Había tres o cuatro mujeres más en los bancos de los acusados. Eran las mujeres de los sicarios suramericanos, supuestamente cómplices en el intento de asesinato del fiscal Zaragoza. Una recua de desdichados procedentes de un país salvaje, donde la ley no impera, la policía no investiga, el crimen no se persigue y la vida no vale nada. Pero estaban en España, donde las cosas son muy distintas, como estaban experimentando, muy a su pesar.

Yo estaba sentado en el banco de detrás y solo podía verles de espaldas. A juzgar por sus siluetas y sus largas cabelleras oscuras, las mujeres eran muy jóvenes. En un momento determinado, la que yo tenía exactamente delante tuvo que ponerse en pie para responder a alguna pregunta. Entonces vi en la entrepierna de sus pantalones vaqueros una mancha oscura de humedad que explicaba de una manera muy gráfica la situación general, no solo la suya particular. La muchacha había tenido la menstruación o había sufrido alguna pérdida de orina por un motivo u otro. Acaso no se atrevía a interrumpir a sus señorías pidiendo permiso para salir y conseguir unas braguitas y un pantalón limpios, un tampón o una compresa…

Sentí que yo no habría debido ver esa mancha: conculcaba el derecho a la dignidad o por lo menos al decoro de la muchacha. Pero un juicio conculca tantas cosas… ¡Estar horas y horas en un sitio donde no quieres estar, escuchando discursos desagradables! ¡Tener que volver a un ámbito escolar, como cuando el maestro podía castigarte, por revoltoso, sin salir al recreo, con lo bonita que estaba la tarde afuera!…

Los juicios son horribles, aunque entiendo que inevitables como representación de la administración de la justicia, y para refrendar la voluntad de una comunidad de poner un poco de orden en este putiferio que de otra manera sería ingobernable.

Pero esa mancha en la entrepierna, que yo no debería haber visto, si el juicio se repitiese ahora la tendríamos en todas las televisiones y se comentaría exhaustivamente en las columnas de la prensa –¡como esta!— y en las redes sociales.

Volviendo al «caso Cifuentes» y de su master, que no es un asunto de drogas ni intento de asesinato de ningún fiscal –pero ya ha destruido la vida civil de la asesora de la ex presidenta de la Comunidad de Madrid, María Teresa Feito, condenada a tres años de cárcel por presionar a la también condenada Cecilia Rosado, profesora, a elaborar un acta universitaria falsa–, paréceme que el fiscal podría darse por satisfecho con esas piezas cobradas.

A fin de cuentas, la expresidenta, cleptómana de manual, ignominiosamente «cazada» en la sustracción de unas cremas faciales de un supermercado por valor de veinte euros, luego enredada en las irregularidades de la obtención de su máster, sometida a las sesiones humillantes de un juicio, habiendo pagado la llamada «pena de telediario»… ha perdido ya mucho de lo poco importante que se puede perder, está expulsada de la vida política y cabe suponer que tendrá que hacer un gran esfuerzo de voluntad para vivir en paz consigo misma.
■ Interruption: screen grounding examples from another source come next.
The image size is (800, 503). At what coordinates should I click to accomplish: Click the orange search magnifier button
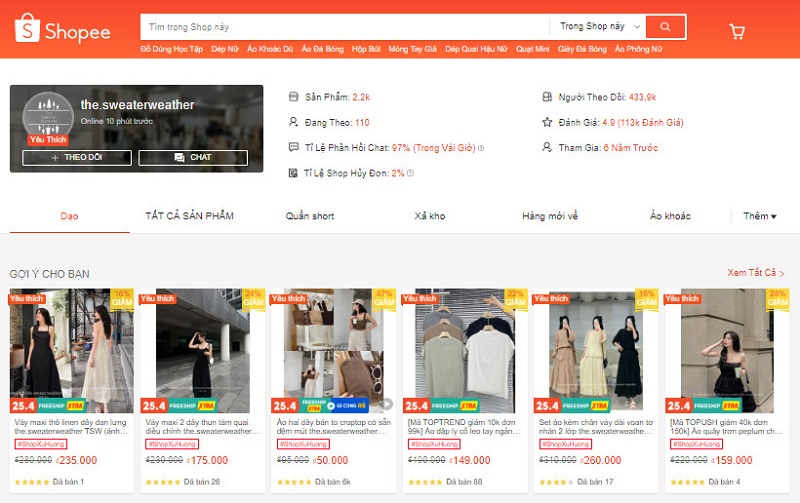[665, 26]
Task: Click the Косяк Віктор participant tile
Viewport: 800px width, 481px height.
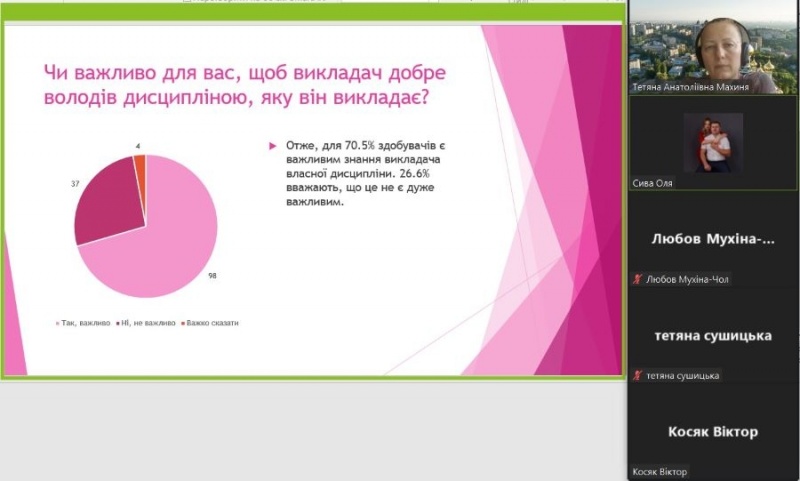Action: click(713, 431)
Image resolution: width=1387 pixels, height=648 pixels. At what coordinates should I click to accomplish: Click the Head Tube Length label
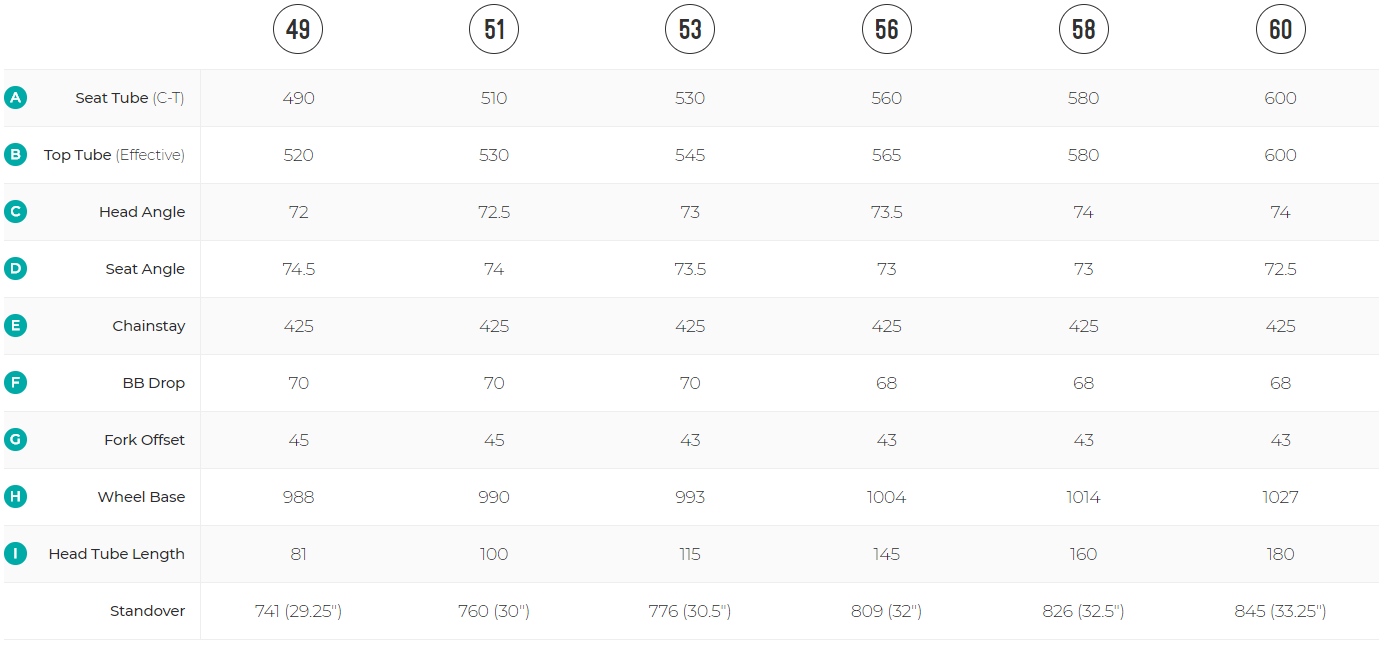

No la conozco, pero desde aquí le deseo que lo consiga.

¿Para qué ensañarse de esta forma con el caído, señor fiscal? ¿De verdad ayuda a la administración de la justicia reabrir ese caso, repetir el juicio? No, no, repetir, no, por favor. Repetir es aburridísimo. Otra vez sentados horas y horas, días y días, ahí donde uno menos quisiera estar, escuchando interrogatorios, viendo esas caras, algunas de ellas hostiles, a esa cruda luz de neón, en la fealdad del mundo… Señor fiscal: ¿No tiene usted crímenes más importantes que perseguir? ¿Quiere que yo le indique algunos que merecen mucho más la pena?